Raven gegen Krise

16.07.2009, 20:00 Uhr, Hörsaalgebäude, Marburg: Raven gegen Krise. Nachttanzdemo.

Raven gegen Krise!

Eines dürfte uns allen klar sein: Wir haben die aktuellen Krisen nicht verursacht. Und damit ist es nur logisch, dass wir auch nicht bereit sind ihre Konsequenzen und Kosten zu tragen!

Die Krise, das sind viele!

Alle reden von der Krise und meinen nur die eine, die Finanz-/ Wirtschaftskrise. Wir sprechen von vielen Krisen, denn sieht man sich genauer um, so ist unser aller Lebensumfeld durchzogen von krisengeschüttelten Systemen. Seien es Schul- und Hochschulsystem, deren Missstände nicht erst seit dem Bildungsstreik vor vier Wochen mehr als offensichtlich sind, oder sei es das Pflege- und Gesundheitssystem, dessen Finanzierung und Leistung seit Jahren sinkt. Auch die Krise im Beschäftigungsbereich, durch prekäre Beschäftigungsverhältnisse, Zeitarbeitsfirmen, zunehmende Arbeitslosigkeit und faktischen Reallohnsenkungen, drängt sich durch zunehmende Streiks in den letzten Jahren, zuletzt durch der Streik der Erzieher_innen, mehr und mehr ins öffentliche Bewusstsein.

Weniger offensichtliche Erosionserscheinungen sind der Rückgang öffentlicher Freiräume durch Privatisierung, Kommerzialisierung, Überwachung und verschärfte, gesetzliche Regelungen sowie die Krise der inhaltlichen Ausrichtung des Systems, dessen „Versprechungen“ nicht gehalten werden und dessen „Lösungen“ keine sind.

Die populärste Krise aller Zeiten

Zu all diesen Dauerkrisen gesellt sich nun sei neustem die Finanz- und Wirtschaftskrise, deren Ursachen und Lösungen allen angeblich ganz klar zu sein scheinen und dementsprechend propagiert werden: Gierige Manager als einzige Ursache und Konjunkturpakete als einzig mögliche Lösung.

Doch wo die eigentlichen Ursachen liegen wagt niemand zu sagen, nämliche das der Markt und die Deregulierung als höchste Maxime versagt haben. Denn damit würde mensch eingestehen, dass es sich damit um eine Krise der Regelungsmechanismen und der herrschenden, neoliberalen Ideologie handelt, und damit um eine Systemkrise. Denn dann könnte mensch nicht einfach so weiter machen wie bisher und müsste sich ernsthaft Gedanken machen.

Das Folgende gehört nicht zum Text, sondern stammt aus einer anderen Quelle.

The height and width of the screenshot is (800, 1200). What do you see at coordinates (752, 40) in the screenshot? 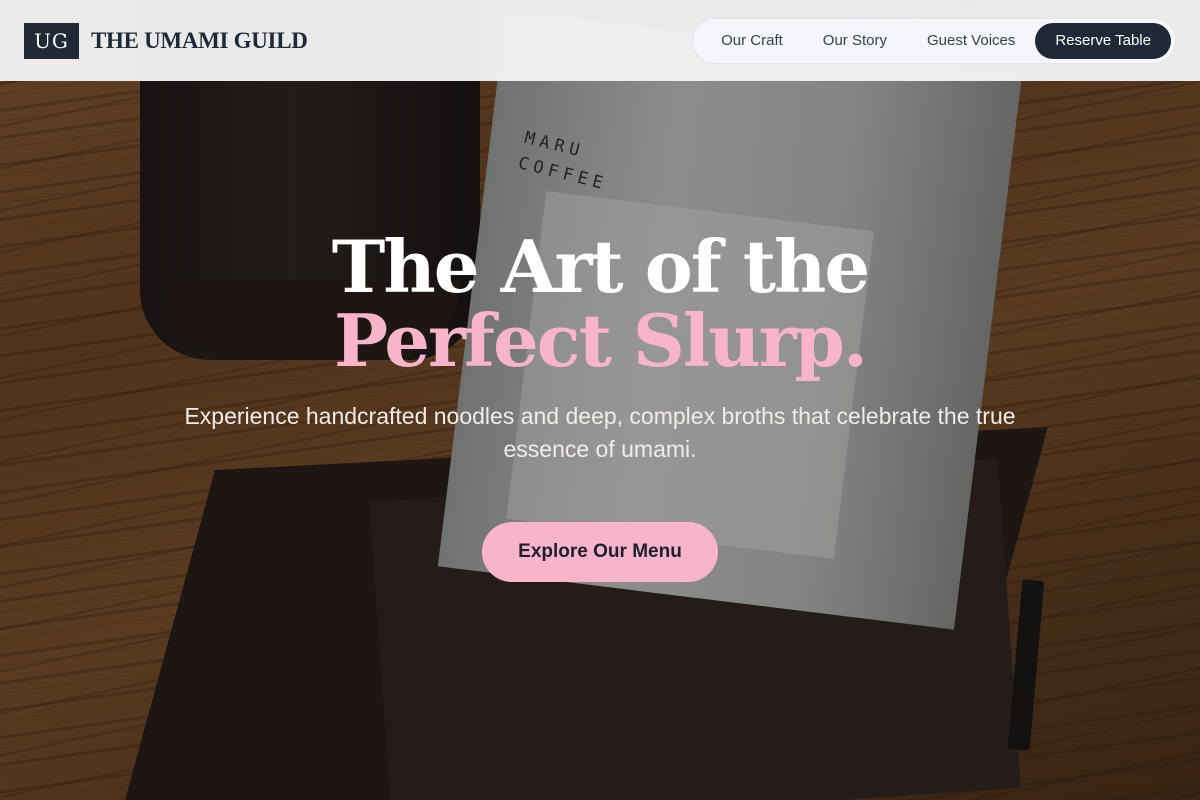
I see `nav-link-our-craft: Our Craft` at bounding box center [752, 40].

Und was auch niemand sagt bzw. sagen will: Wer die Zeche zahlt für die Strohfeuer an Rettungsschirmen, Überbrückungskrediten und Bankbürgschaften, die zur Zeit durchs Land lodern und deren (ver-)blendender Schein die vollen Auswirkungen dieser Krise noch verbergen. Doch wer ein bisschen Fantasie hat, kann sich vorstellen, was nach dem Superwahljahr propagiert werden wird: Weniger Sozialausgaben kombiniert mit Steuern, die garantiert nicht die Gewinnler der letzten Jahrzehnte treffen.

Deshalb sei eines hier klar gestellt: Egal wo im Sozial-, Gesundheits- oder Bildungssystem eingespart werden soll, egal wann, wo und wie Lohnabhängige besteuert werden soll:

Wir tragen die Kosten dieser Krise nicht!

Und wir werden weiter demonstrieren, dass ihre Krise nicht zu unserer Katastrophe wird!